*** Opening Records supplied ***

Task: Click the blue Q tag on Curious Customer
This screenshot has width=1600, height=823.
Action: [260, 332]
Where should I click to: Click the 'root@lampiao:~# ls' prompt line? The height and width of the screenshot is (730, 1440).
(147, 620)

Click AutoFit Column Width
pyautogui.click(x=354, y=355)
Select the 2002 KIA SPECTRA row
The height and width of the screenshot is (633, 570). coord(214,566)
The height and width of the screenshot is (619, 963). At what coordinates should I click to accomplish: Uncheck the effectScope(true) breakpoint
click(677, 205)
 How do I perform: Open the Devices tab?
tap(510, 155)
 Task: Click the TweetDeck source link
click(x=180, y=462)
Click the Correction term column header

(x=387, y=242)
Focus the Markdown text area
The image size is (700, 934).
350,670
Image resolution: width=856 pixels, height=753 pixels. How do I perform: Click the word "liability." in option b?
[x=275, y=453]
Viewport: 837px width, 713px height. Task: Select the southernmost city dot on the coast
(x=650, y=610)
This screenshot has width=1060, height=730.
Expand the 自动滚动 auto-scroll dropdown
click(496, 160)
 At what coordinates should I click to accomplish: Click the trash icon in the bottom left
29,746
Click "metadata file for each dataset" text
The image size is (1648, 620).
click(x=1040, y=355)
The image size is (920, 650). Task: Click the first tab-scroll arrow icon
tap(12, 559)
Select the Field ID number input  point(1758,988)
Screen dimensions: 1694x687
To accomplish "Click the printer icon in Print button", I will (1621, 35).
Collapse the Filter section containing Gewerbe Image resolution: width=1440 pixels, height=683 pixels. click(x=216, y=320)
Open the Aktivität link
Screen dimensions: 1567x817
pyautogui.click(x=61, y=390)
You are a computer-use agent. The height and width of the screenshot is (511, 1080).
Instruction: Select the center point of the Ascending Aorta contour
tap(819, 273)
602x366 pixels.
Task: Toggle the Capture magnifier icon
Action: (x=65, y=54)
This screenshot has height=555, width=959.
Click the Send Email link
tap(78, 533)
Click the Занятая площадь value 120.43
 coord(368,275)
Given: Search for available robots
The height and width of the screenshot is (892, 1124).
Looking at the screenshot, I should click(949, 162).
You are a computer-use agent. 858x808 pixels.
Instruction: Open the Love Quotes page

*** Closing Records supplied ***

Your reply should hold every line from the data that contains "agent", copied in full.

Solution —
You are a computer-use agent. The height and width of the screenshot is (511, 1080).
You are a computer-use agent. 858x808 pixels.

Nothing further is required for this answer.